Case study: Mobile app and website translation increases foreign sales by 30%

Executive Summary

Our client develops mobile apps to increase efficiency of WiFi hotspots. Their English-language app sold fairly well in foreign language markets, so they decided to increase sales with mobile app and website translation into Arabic, Chinese, French, German, Portuguese, Russian, Spanish, and Turkish.  After consideration of several language service providers, they chose Scriptis for our demonstrated expertise in translation for information technology.

The Challenge

Apps developed for Android and iOS devices pose a specific localization challenge: extracting the translatable text from the code. Standard translation software (CAT tools) can import some file formats “straight out of the box,” providing a clean view of the text to the translators.

For other file types, the tool can read the file but the translators might still see portions of code. Some localization engineers might be satisfied with this. They would expect the translation team to distinguish code from text and avoid breaking it as they work. This “worst-practice” strategy greatly increases the chance of errors in business-critical functions. However, in some instances, portions of untranslatable text should be presented in the translator’s view to provide the translators with context.

Performance

Translating the text, preserving the code

Our client’s app resources were stored in the JSON file format. To import JSON files, we use regular expressions to extract the text. Although JSON files follow a similar data model, there were case-specific details we needed to know about. These include which string “objects” should be translated and which left “as is.”

To make sure they had all the translatable text as well as the context to understand it, we provided translators with notes and images (like the one below) for clarification. Then, at the QA stage, we performed an extra phase of checks to review those portions of “unprotected code” and ensure that translators did not accidentally alter the code. Translatable text is in green.

In addition to guarding against changes to the code, we needed to prevent our translators from introducing invisible errors. Windows Notepad is commonly thought of as a “clean” text editor. Although Notepad won’t add formatting tags like MS Word does, it saves Unicode UTF-8 files as UTF-8 with BOM (Byte Order Marks). Most text editors can’t “see” the marks. Some legacy applications use BOM to signal UTF-8 character encoding. But BOM cause bugs with many modern applications. We make sure our team used “code friendly” text editors like Sublime Text.

Website translation and localization

To create a multilingual site, we advised the client to create sub-directories for the translated websites (e.g., www.client.com/fr/). This transfers the established authority of the client’s flagship website to the sub-directory pages.

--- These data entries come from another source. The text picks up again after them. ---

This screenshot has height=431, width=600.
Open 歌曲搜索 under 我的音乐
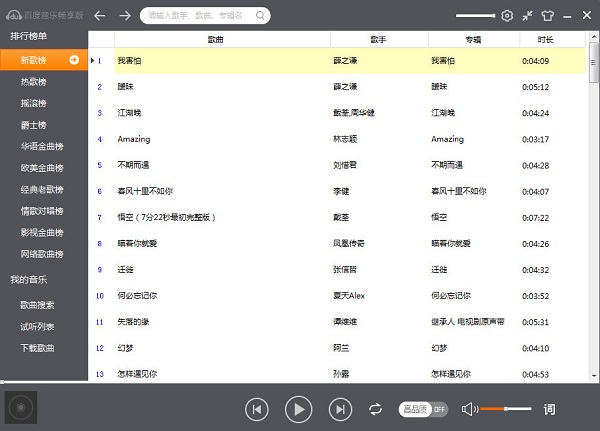point(38,305)
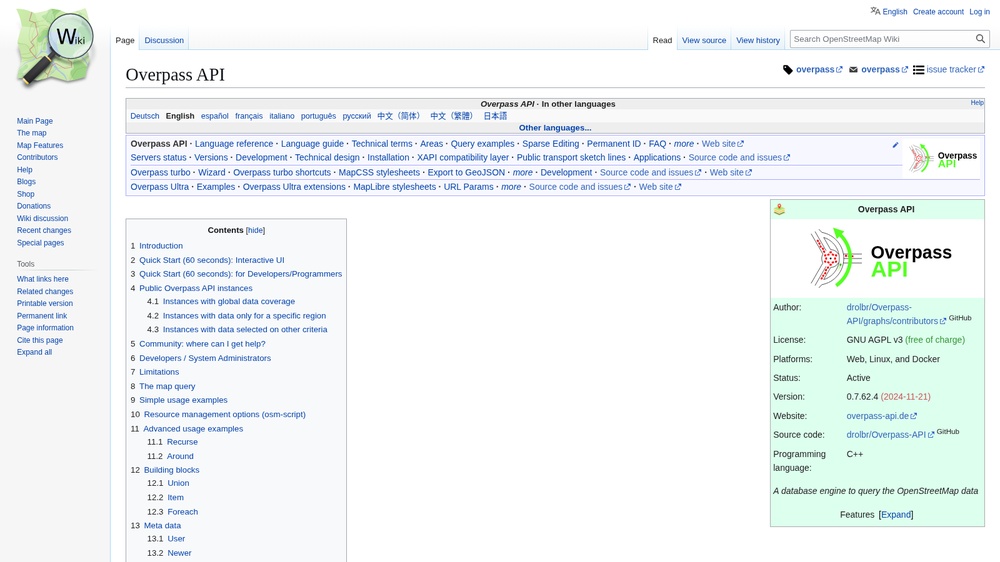Hide the Contents table
1000x562 pixels.
(255, 230)
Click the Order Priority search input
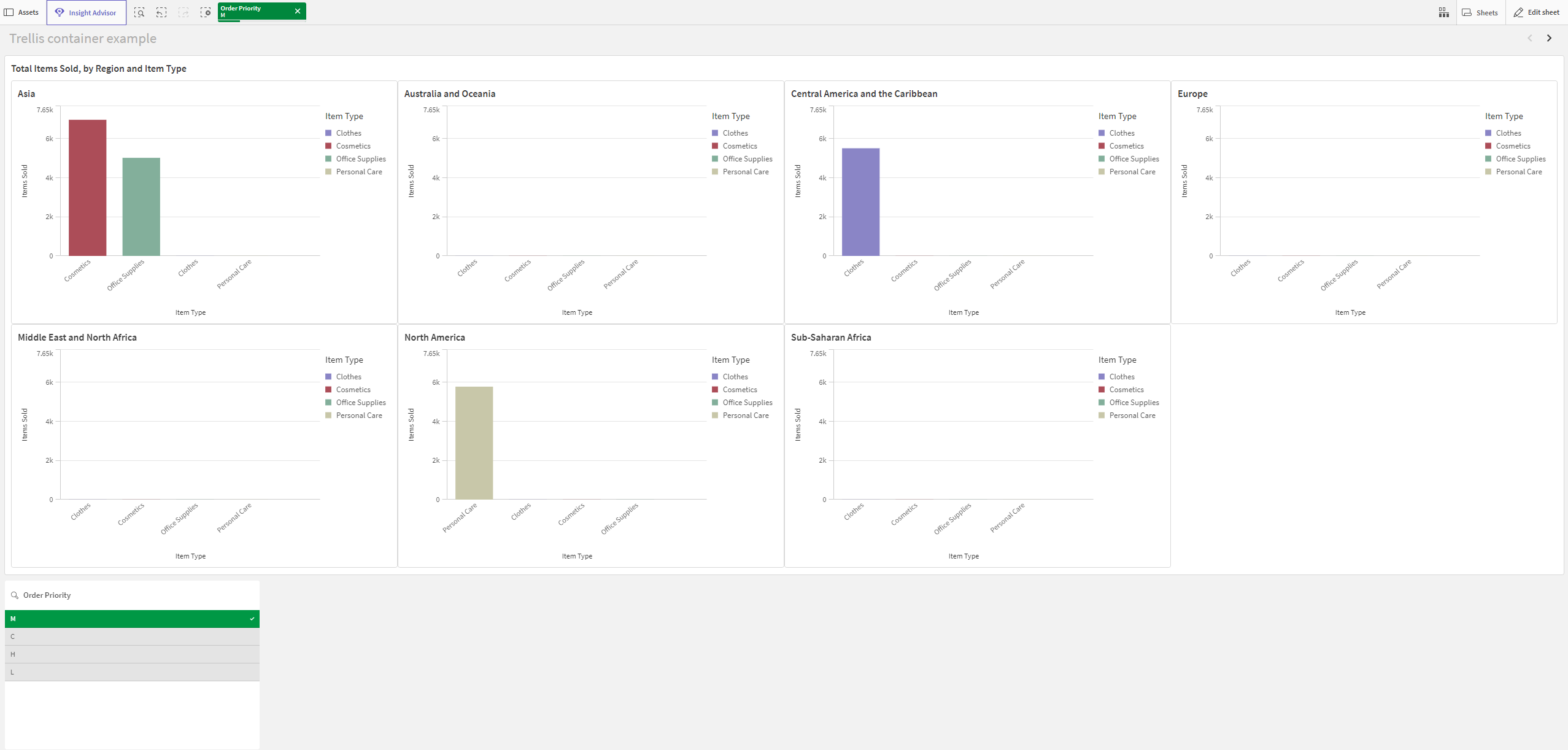This screenshot has width=1568, height=750. point(132,595)
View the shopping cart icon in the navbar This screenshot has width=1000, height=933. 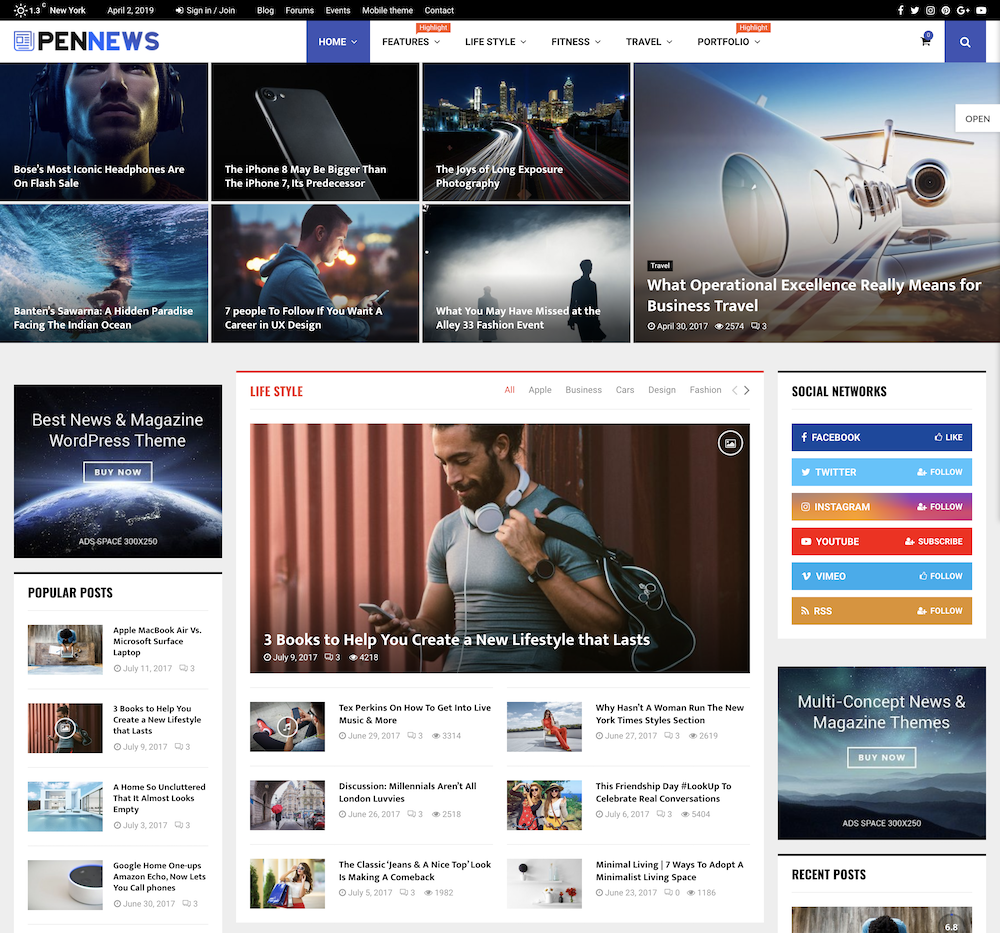point(925,42)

We cautioned against using flags as signals on the language menu, because they can limit audiences. The Arabic language, for example, should be written out as Arabic in script and not presented as a flag of Egypt or Saudi Arabia. We also advised on core international SEO to make sure potential customers searching in their native countries would find the new sites.

Pre-live testing

Complex projects require testing to make sure that everything works perfectly for the foreign-language user. When translating into some languages such as Chinese and Arabic, the integrity of the strings isn’t apparent until you see the application at work. In an Arabic application, the code reads left to right, but the text itself reads right to left. Even if the strings look messy, they could deploy just fine. But you can’t know unless you test.

The testing process also involves linguistic review. Combining linguistic review and functional testing provides a final opportunity to confirm that the application meets local users’ expectations and preferences. Our localization project manager worked closely with the client to review of the software and the website to catch any glitches before going live.

Results

The key to the success of this mobile app and website translation project was the continuous communication between our localization engineer and the client’s development team. We raised and addressed issues in real time via our project-specific Slack channel.

Within three months of their foreign-language launch, our client saw an average of 30% increase in sales across the eight new language markets. We are proud of our work on this project and excited to see an impressive return on our client’s localization investment.